History of Hartville
Excerpt from "History of Stark County, Volume I", by Herbert T.O. Blue
The Village of Hartville, located in sections 11 and 14 in Lake Township was first settled just prior to 1830, in which year the first store was opened by John Houghton. He was followed soon after by Joseph Brown and Peter Schollenberger. About 1838 a tavern was opened by John Morehart. Daniel Baum was later the proprietor of this tavern for many years. Other early businessmen in the town were W.C. Lautner, Dealer in general merchandise; John E. Morter, Blacksmith; P. Shollenberger, Dealer in horses; D. Wearstler, Tannery; George Machamer, General store and post office; Henry Grosenbaugh, Merchant; Dr. L.E. Moulton, Physician and surgeon; also a Doctor Hoffman was an early resident; William Wagner, Teacher; S.S. Geib, Justice of the Peace; G.W. Morter, Mechanic inventor of Morter & Berry's improved adjustable plow; H. Goetz, carpenter shop; Neidich, Cabinet shop; other residents were W. Richard; F. Newbauer, C.W. Gieb.

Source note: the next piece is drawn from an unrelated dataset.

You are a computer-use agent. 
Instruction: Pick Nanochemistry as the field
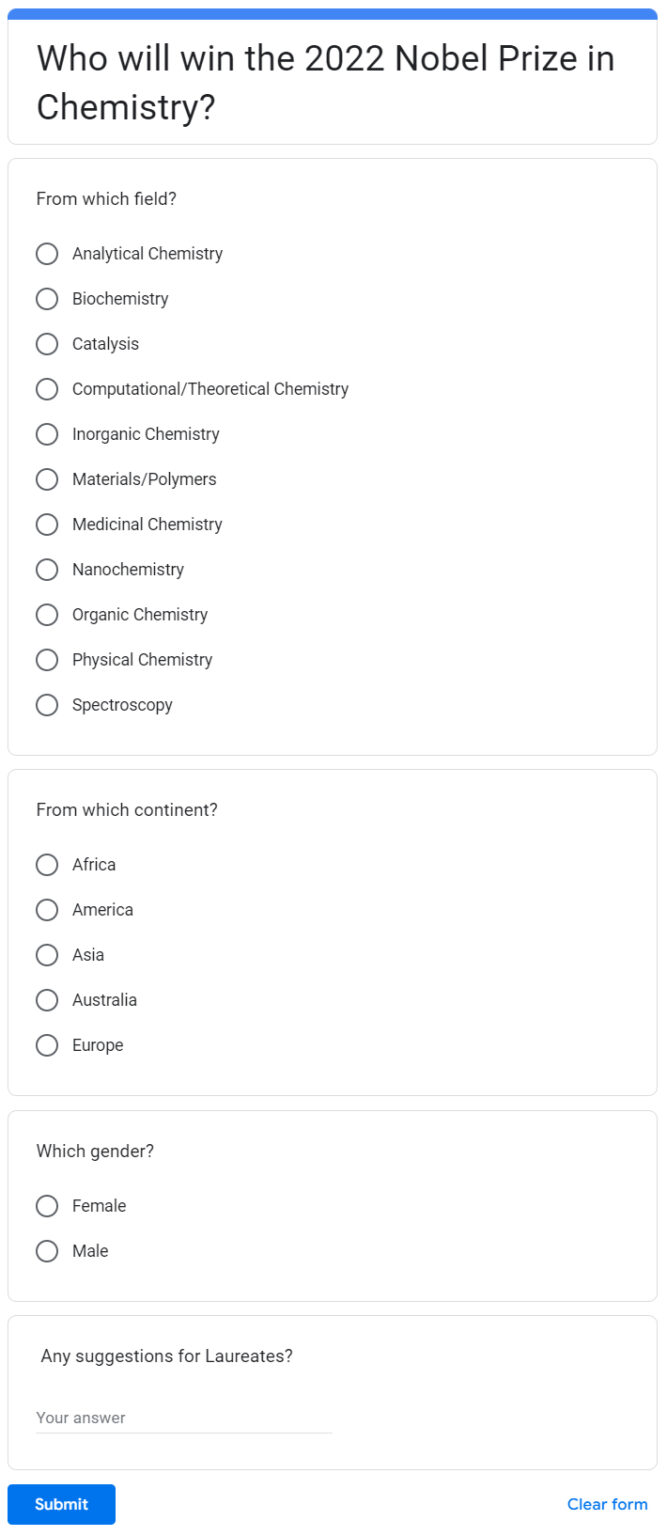[47, 569]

When the Wheeling and Lake Erie Railroad was built through Hartville the growth of the village was given a great impetus; and from that time on, the town has enjoyed a steady and constant growth. In the more modern day many thriving business enterprises have been developed at Hartville among which may be mentioned the F.E. Schumacher Co., manufacturers of screen doors and windows; The Quality Rubber Co., manufacturers of automobile tires; Goetz & Keller and Neff Bros., both general merchandise stores; A.A. Kurtz and Brumbaugh Bros., groceries and meats; the Hartville Hardware Co.; Service Motor Co.; H.B. Merkle, clothing; F.S. Brumbaugh, grain elevator and coal yard; Richards Bros., flour mill and coal yard; J.I. Bishop, manufacturer and dealer in wagons and farm implements; other prominent residents were Jos. Schollenberger, Michael Nidy, Henry Goetz, Peter Keller, Joseph Moore, W.J. Keiser and George Austin. Austin lived to be 106 years old.

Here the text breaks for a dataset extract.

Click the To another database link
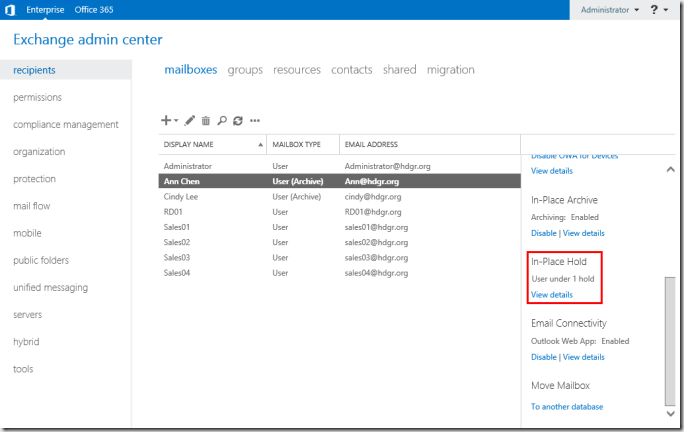This screenshot has width=684, height=432. (567, 407)
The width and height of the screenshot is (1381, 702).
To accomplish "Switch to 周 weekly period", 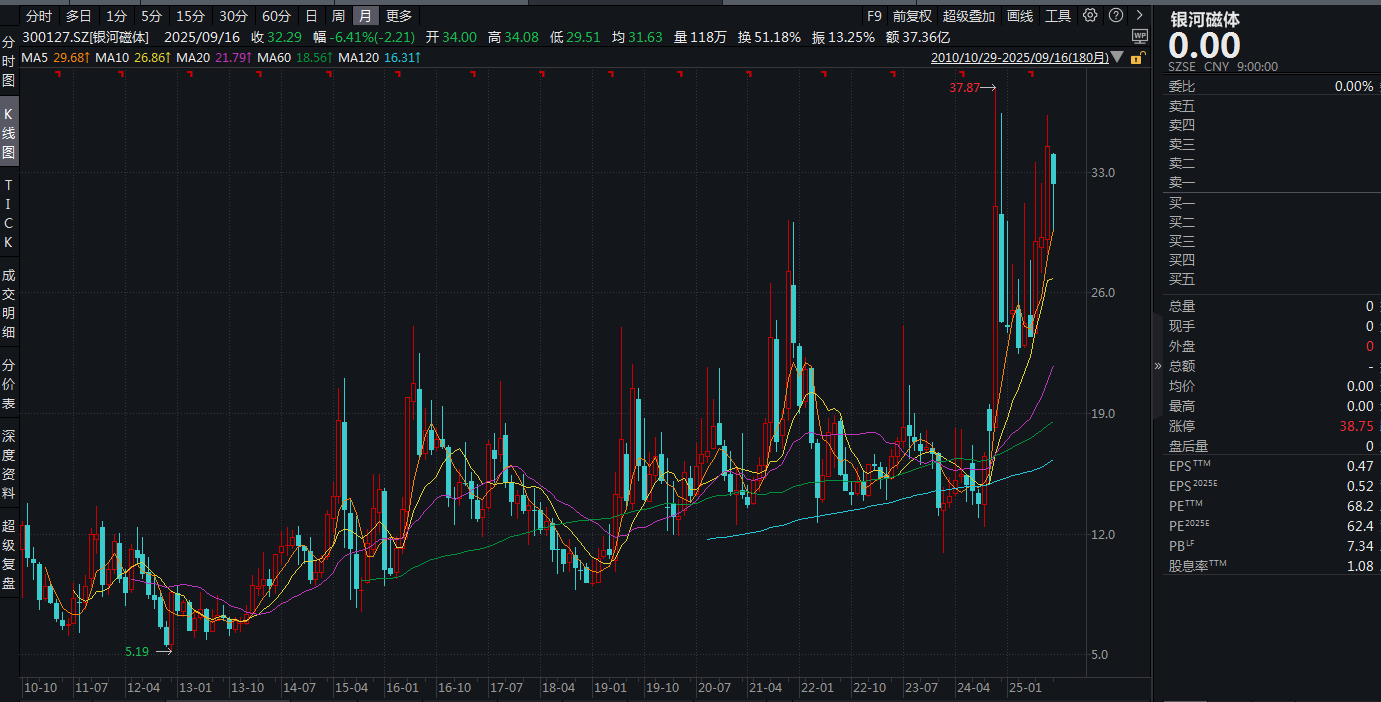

Hartville is situated in a rich farming community. The marsh areas to the east of the town are widely known for their great fertility and more than a thousand acres of land is given over to the raising of celery, onions, carrots and in fact all varieties of garden vegetables which are shipped in great quantities to Pittsburgh and other eastern points.
Hartville is a prosperous village, with good schools and churches and excellent mercantile and banking institutions. It is located about twelve miles north of Canton, and one mile south of Congress Lake.